Scientists from LMU, QMUL, the Kunming Institute of Zoology and Lanzhou University in China, and the University of Oxford, sequenced and analyzed the genomes of 17 ancient dogs from Siberia, East Asia, and the Central Asian Steppe – including, for the first time, specimens from China. Important cultural changes occurred in these regions over the past 10,000 years, driven by the dispersal of hunter-gatherers, farmers, and pastoralists. The specimens came from archaeological sites between 9,700 and 870 years old. In addition, the researchers included publicly available genomes from 57 ancient and 160 modern dogs in their analyses.

Dogs followed metalworkers across the Eurasian Steppe over 4,000 years ago

A comparison of ancient dog and human genomes reveals a striking concordance between genetic shifts in both species across time and space, most notably during periods of population turnover. This link is especially evident during China's transformative Early Bronze Age (~4,000 years ago), which saw the introduction of metalworking. The research shows that the expansion of people from the Eurasian Steppe, who first introduced this transformative technology to Western China, also brought their dogs with them.
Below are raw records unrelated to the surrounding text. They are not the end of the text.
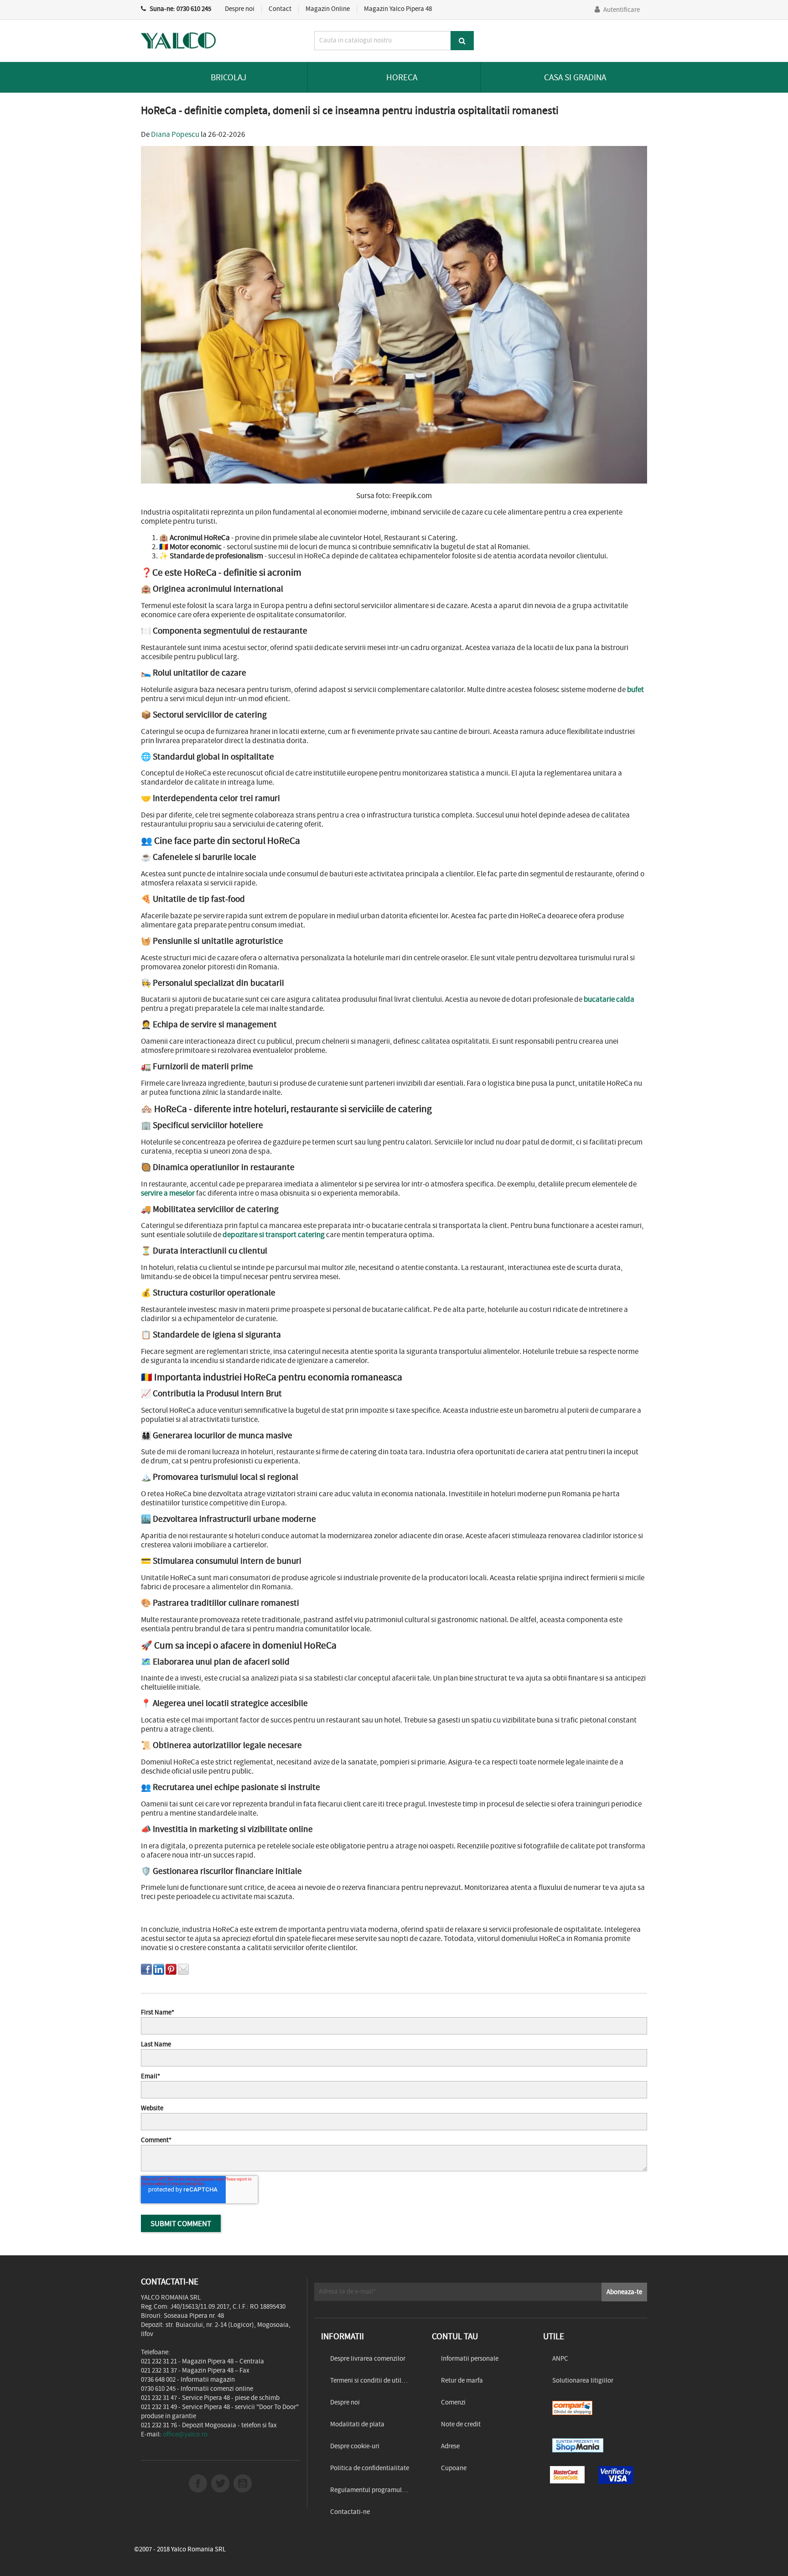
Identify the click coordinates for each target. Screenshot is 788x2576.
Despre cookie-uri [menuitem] (354, 2446)
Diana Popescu (175, 134)
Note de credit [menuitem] (461, 2424)
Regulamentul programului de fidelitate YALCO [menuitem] (374, 2490)
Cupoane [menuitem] (454, 2468)
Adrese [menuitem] (450, 2446)
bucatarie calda (609, 999)
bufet (635, 689)
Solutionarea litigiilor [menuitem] (582, 2380)
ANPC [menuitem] (560, 2358)
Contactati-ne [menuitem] (350, 2512)
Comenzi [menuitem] (453, 2402)
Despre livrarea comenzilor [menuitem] (367, 2358)
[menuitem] (591, 2408)
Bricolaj (228, 77)
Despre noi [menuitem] (345, 2402)
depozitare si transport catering (274, 1234)
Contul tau (455, 2336)
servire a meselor (168, 1193)
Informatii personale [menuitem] (469, 2358)
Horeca (401, 77)
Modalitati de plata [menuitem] (357, 2424)
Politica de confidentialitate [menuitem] (369, 2468)
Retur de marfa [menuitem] (462, 2380)
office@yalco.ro (185, 2434)
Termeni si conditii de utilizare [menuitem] (372, 2380)
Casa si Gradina (575, 77)
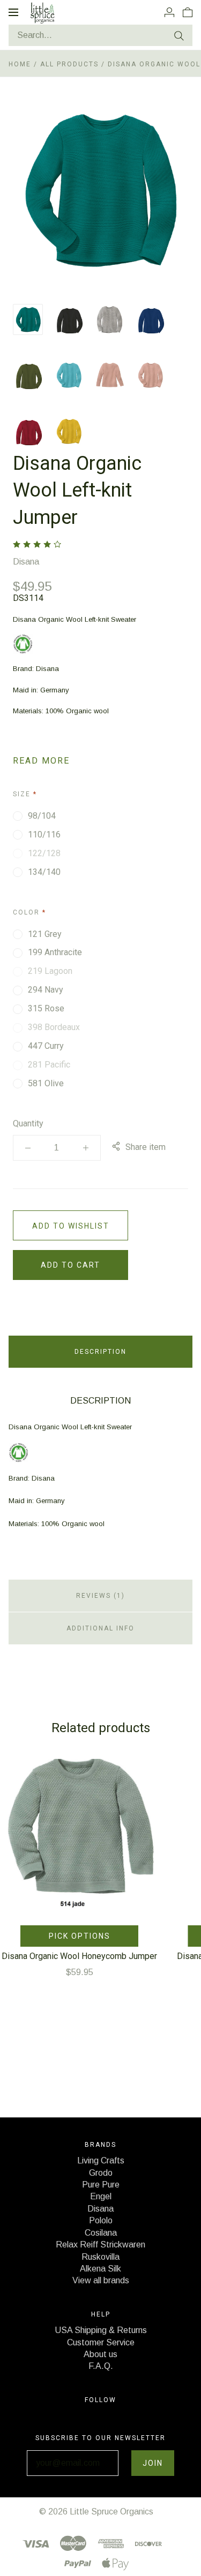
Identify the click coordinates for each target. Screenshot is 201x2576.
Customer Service (101, 2342)
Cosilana (101, 2232)
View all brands (100, 2280)
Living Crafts (100, 2160)
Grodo (101, 2172)
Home (20, 64)
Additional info (100, 1628)
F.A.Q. (100, 2366)
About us (100, 2354)
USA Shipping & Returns (101, 2330)
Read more (41, 761)
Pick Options (79, 1936)
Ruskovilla (100, 2256)
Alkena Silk (100, 2268)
This pattern of human-dog co-movement extends back far beyond the Bronze Age. The research traces signals of co-disperal back at least 11,000 years, when hunter-gatherers in northern Eurasia were exchanging dogs closely related to today's Siberian Huskies.

“Traces of these major cultural shifts can be teased out of the genomes of ancient dogs,” says Dr. Lachie Scarsbrook (LMU/Oxford), one of the lead authors of the study. “Our results highlight the deeply rooted cultural importance of dogs. Instead of just adopting local populations, people have maintained a distinct sense of ownership towards their own dogs for at least the past 11,000 years.”

“This tight link between human and dog genetics shows that dogs were an integral part of society, whether you were a hunter-gatherer in the Arctic Circle 10,000 years ago or a metalworker in an early Chinese city,” says Prof. Laurent Frantz. “It’s an amazing, enduring partnership and shows the sheer flexibility of the role dogs can play in our societies, far more than with any other domestic species.”